■ **Bloco de texto**:
================================

Publicado: Quinta, 11 de Fevereiro de 2021, 14h27 | Última atualização em Quinta, 11 de Fevereiro de 2021, 14h27 | Acessos: 2846

A cada geração, mais barreiras são transpostas e obstáculos são superados

imagem sem descrição.

Por Rosyane Rodrigues e Suzana Lopes Ilustração CMP

Em 2015, a Organização das Nações Unidas para a Educação, a Ciência e a Cultura (Unesco) e a Organização das Nações Unidas (ONU) criaram o Dia Internacional das Mulheres e Meninas na Ciência (11 de fevereiro) como forma de inspirar e engajar meninas e mulheres. Para as duas organizações internacionais, ciência e igualdade de gênero são fundamentais para que a Agenda 2030 para o Desenvolvimento Sustentável se torne realidade. Desde então, diversas iniciativas pessoais, coletivas e institucionais buscam atrair, manter e apoiar as carreiras de jovens cientistas em diferentes áreas do conhecimento.

Mas, antes de citar as iniciativas que já apresentam bons resultados, vamos mostrar o tamanho do desafio quando falamos de visibilidade e representatividade feminina na Ciência. Em artigo publicado em março de 2020, Fernanda De Negri, pesquisadora do Centro de Pesquisa em Ciência, Tecnologia e Sociedade do Instituto de Pesquisa Econômica Aplicada (Ipea), apresentou alguns números interessantes: as mulheres eram cerca de 54% dos estudantes de doutorado no Brasil (mesmo número que países como EUA), elas eram a maioria nas ciências da vida e da saúde (mais de 60%). Mas, apesar de terem produtividade igual à dos colegas homens, elas não ocupam os cargos mais altos da carreira.

Na Universidade Federal do Pará, atuam no ensino, na pesquisa e na extensão 1.192 pesquisadoras, que representam 45% do quadro de professoras(es) da Instituição. Nos cargos de direção das unidades acadêmicas, as mulheres ocupam seis de quinze direções de institutos e três de nove núcleos. Já na coordenação de programas de pós-graduação, estão 39 mulheres (aproximadamente 40% do total).

Quando observamos as novas gerações em formação na UFPA, porém, a balança se inverte. As mulheres já são maioria, hoje, entre as(os) estudantes de pós-graduação: dos 4.778 estudantes matriculadas(os) em cursos de mestrado e doutorado em 2020, 2.532 (53%) são mulheres. A mesma tendência se observa entre as jovens pesquisadoras da Iniciação Científica na graduação e no ensino médio. Das 1.325 estudantes que recebem bolsas de Programas de Iniciação Científica da graduação, 764 (58%) são mulheres. Entre as(os) estudantes que participam voluntariamente da Iniciação Científica, 109 (62%) são mulheres. E, no ensino médio, são 18 (62%) estudantes mulheres que recebem bolsa de Iniciação Científica.

================================

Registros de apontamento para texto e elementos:
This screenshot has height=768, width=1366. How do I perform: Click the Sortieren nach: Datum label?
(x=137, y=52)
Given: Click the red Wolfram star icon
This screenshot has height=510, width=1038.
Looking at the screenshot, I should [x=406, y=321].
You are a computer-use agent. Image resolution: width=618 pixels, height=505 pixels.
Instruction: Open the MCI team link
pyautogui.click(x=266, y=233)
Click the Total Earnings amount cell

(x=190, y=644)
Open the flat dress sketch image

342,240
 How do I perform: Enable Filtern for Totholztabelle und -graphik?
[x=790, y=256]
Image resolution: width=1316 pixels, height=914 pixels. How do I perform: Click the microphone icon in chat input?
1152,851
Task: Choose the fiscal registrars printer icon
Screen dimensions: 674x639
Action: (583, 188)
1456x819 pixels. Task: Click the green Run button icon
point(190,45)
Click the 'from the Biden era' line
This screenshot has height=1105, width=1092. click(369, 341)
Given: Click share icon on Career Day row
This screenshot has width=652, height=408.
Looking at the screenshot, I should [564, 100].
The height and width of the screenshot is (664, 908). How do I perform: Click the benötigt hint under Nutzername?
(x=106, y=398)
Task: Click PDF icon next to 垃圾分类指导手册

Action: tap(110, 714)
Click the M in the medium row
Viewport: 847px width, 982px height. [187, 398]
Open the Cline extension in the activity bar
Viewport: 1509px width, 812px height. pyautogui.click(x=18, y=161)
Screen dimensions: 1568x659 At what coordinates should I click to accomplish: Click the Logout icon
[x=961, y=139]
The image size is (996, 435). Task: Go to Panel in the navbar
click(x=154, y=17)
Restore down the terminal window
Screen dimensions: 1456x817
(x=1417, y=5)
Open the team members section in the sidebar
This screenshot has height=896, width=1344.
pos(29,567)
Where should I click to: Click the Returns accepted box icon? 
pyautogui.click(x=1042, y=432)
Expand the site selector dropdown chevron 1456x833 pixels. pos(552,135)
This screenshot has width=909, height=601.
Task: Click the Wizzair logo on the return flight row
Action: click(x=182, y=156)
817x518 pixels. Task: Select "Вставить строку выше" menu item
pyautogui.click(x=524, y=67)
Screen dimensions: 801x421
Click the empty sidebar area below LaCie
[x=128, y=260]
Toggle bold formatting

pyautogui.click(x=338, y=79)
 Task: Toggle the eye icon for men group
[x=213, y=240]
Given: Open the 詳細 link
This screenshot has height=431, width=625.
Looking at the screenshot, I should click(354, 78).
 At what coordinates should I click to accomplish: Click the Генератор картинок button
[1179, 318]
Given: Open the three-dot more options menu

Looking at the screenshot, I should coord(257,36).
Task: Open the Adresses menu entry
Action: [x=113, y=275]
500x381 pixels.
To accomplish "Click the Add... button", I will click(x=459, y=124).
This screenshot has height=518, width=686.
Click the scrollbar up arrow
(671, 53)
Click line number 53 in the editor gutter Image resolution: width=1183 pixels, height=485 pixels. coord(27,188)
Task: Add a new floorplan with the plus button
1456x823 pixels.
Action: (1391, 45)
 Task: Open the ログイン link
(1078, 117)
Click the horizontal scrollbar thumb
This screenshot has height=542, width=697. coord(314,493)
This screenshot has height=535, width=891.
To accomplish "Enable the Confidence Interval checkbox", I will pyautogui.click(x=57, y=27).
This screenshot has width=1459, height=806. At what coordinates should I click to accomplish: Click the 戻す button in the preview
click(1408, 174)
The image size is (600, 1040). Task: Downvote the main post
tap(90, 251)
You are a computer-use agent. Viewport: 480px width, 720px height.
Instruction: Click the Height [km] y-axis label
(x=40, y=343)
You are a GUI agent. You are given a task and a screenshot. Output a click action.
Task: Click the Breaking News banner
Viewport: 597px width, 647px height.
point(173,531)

================================

■ **A tarefa**: De acordo com o texto sobre mulheres na ciência, quantas pesquisadoras atuam na Universidade Federal do Pará e que parcela do quadro docente elas representam?

■ **Resposta escrita**: São 1.192 pesquisadoras, que representam 45% do quadro de professoras(es) da Instituição.